Father and son shared a song that Lukas co-wrote, "Sound Of Your Memory." Most recently it was part of the "Heroes" record, but the number debuted on Lukas Nelson's 2010 album, "Promise of the Real." Together, they bring classic family harmony.

"I see it as a blessing, you know, because I love my dad's voice, and I love how he sounds," Lukas Nelson said in a phone call in August. "I happen to sound similar, but I've got my own style, and I've got my own music. I'm proud to have that part of him with me, because that's one of my favorite parts of him."

Living by example

Lukas Nelson was 11, fooling around aimlessly with a guitar at his family's home in Austin, Texas, when he asked Willie Nelson what he wanted for his birthday. His father's reply: "I'd like you to learn to play guitar. That would make me so happy," Lukas remembered.

"I took it to heart, and then I learned that I actually loved it, a lot," Lukas Nelson said. "I kind of obsessed over it. But I'm convinced that obsession is not a bad thing when focused right."

Following the family business meant a lot of time on the elder Nelson's tour bus, which is what Lukas Nelson still uses. "Honeysuckle Rose III" was built in 1996.

"It's a great bus, man," he said. "I really love it. It's beautiful. It runs well, still. It's probably got a million miles on it now. It's just a workhorse. It's my home."

And with those miles came lots of time around his father. Lukas Nelson has said that he is grateful to have come along during his father's older, wiser years (he is a child of the 80-year-old Nelson's fourth marriage, to Annie D'Angelo).

Asked to elaborate, Lukas Nelson said that it was always more about actions than words with his father.

"I think it's better to teach somebody by example than to teach them by words, because a lot of times you can say something and then do another," Lukas Nelson said. "Then you lose all your credibility . ...

" He was a great father because he treated people well, and he treated people with respect and kindness. And I learned from watching, rather than him saying, well, you need to treat people with respect and kindness and then going and being an a------. He never did that.

"I could see that he lived everything that he stood for and stands for. I see the results of that. I see the admiration people have for him, and it makes me want to emulate that, because that just seems like a natural way of living."

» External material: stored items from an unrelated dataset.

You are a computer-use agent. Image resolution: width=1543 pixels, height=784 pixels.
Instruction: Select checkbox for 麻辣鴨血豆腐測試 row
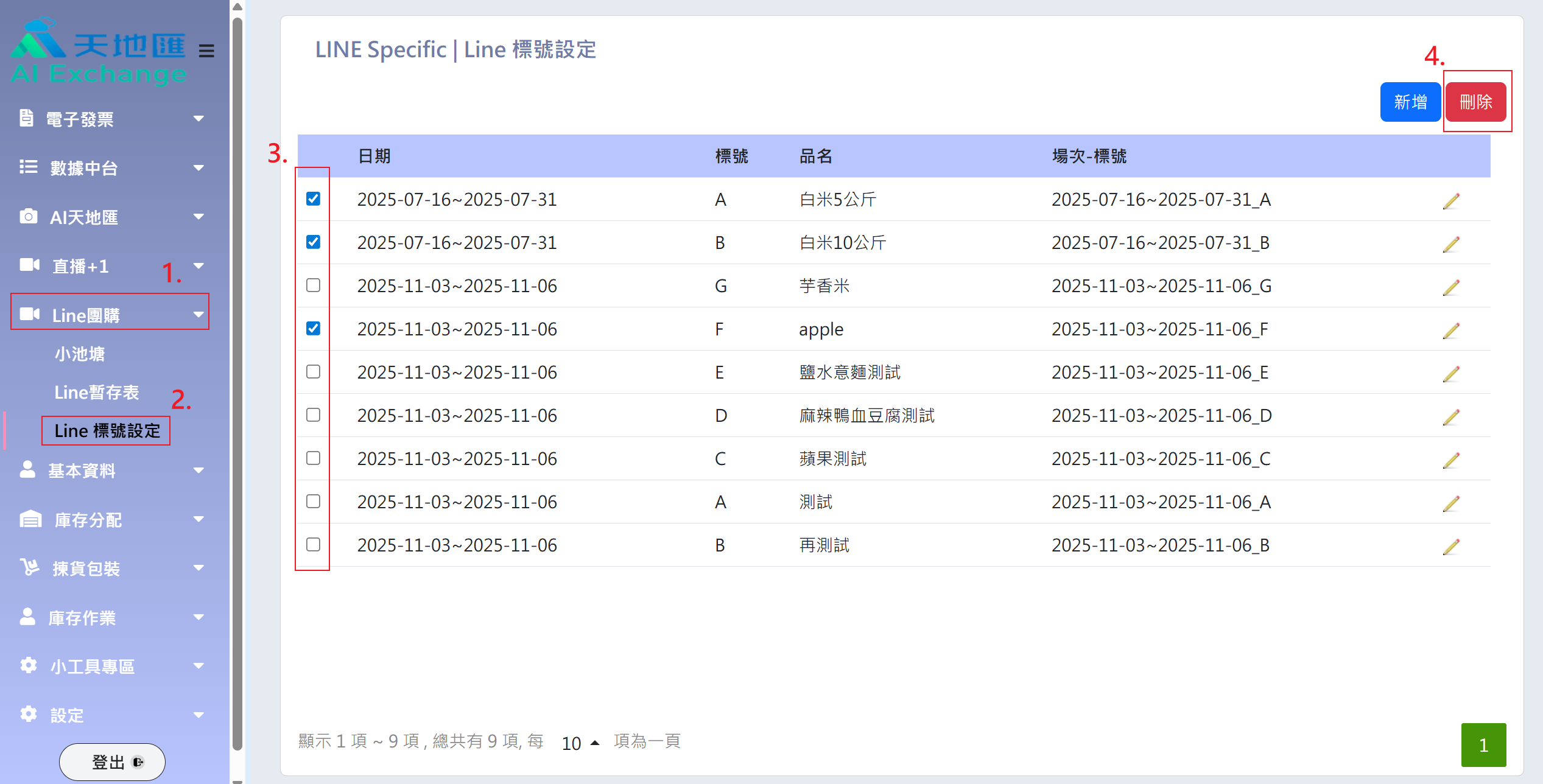point(313,415)
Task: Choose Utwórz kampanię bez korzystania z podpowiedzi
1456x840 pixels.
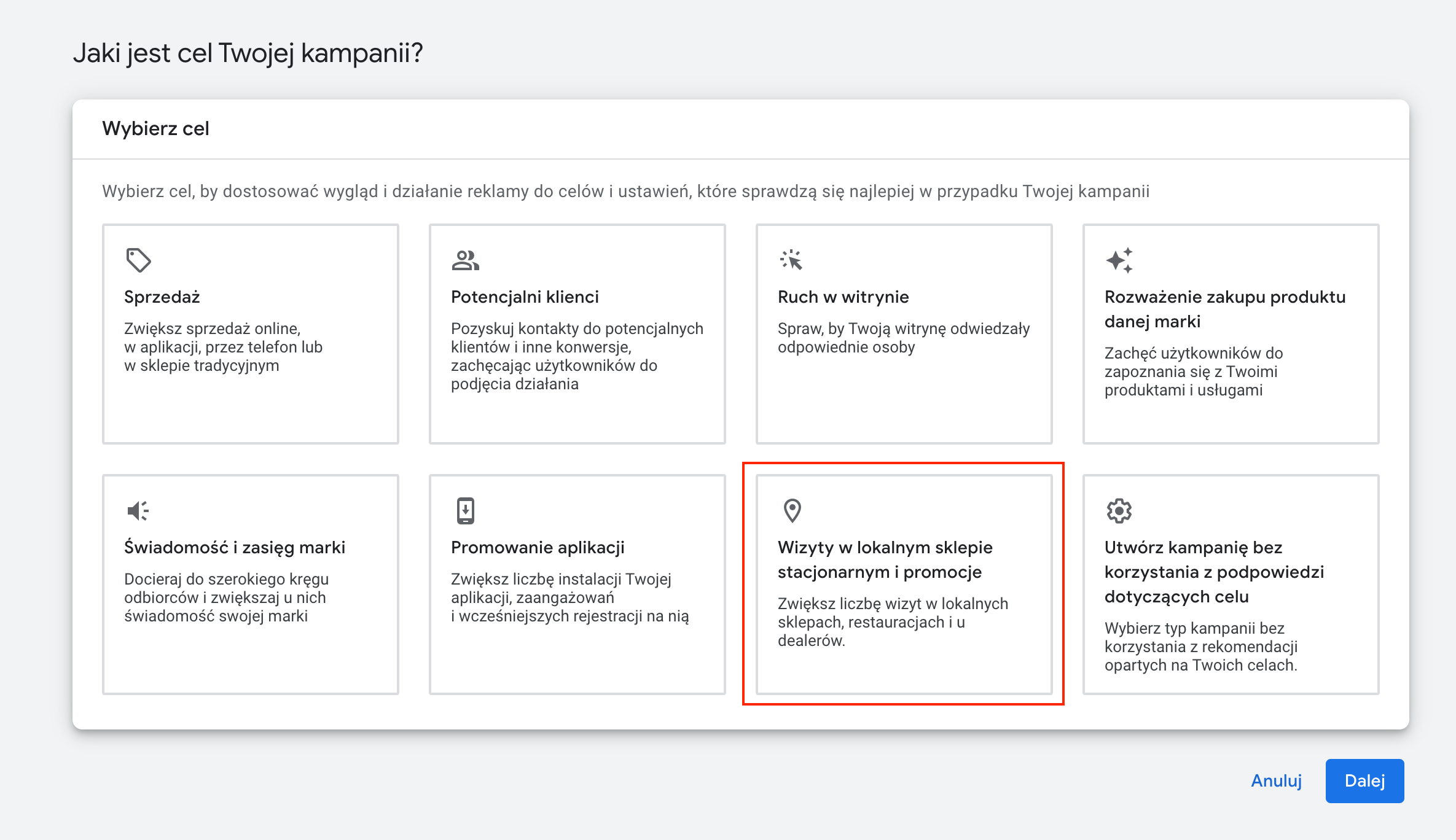Action: [1213, 572]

He feels equally about D'Angelo.

"My mom's incredible," he said. "She's sweet. She's nice. She's kind. People love her. She's one of those women that could have run a country, probably. But she just loves my dad and takes care of him. And that just makes me love her even more."

New lessons

For someone raised in musical royalty and whose close friends include the Grateful Dead's Bob Weir - Nelson spoke for this interview from Weir's home at Stinson Beach, Calif. - he does not come across as entitled.

His band built up a nice following with the "Promise of the Real" album, but seemed to stall a bit with its follow-up, "Wasted." Looking back, Lukas Nelson said that he doesn't like what that sophomore release represents for him.

The title song, which he wrote after reading Keith Richards' memoir, "Life," was a cautionary tale, but with a rock 'n' roll party vibe that Nelson now believes was misleading.

"It almost seems hypocritical now, to me, to make a party-sounding song and make it against partying," he said. "It didn't go like I wanted it to. ... Partying is fine. Excessive partying is not. And I feel like there's a lot of that in the world, and I don't need to be adding to it, is all."

He wishes now that he had used one of the song's key lines, "don't make the same mistake I made when I was your age," in a more dominant way.

"But to be honest, I was so wasted, I just wrote the song, went in there, did three takes of it and we were done," he said.

A new record is forthcoming, and he says it will be both positive and introspective.

"It's the same kind of depth, but it's got a more worldly and positive spin to it," he said, "because I'm in a way better place right now than I was back then."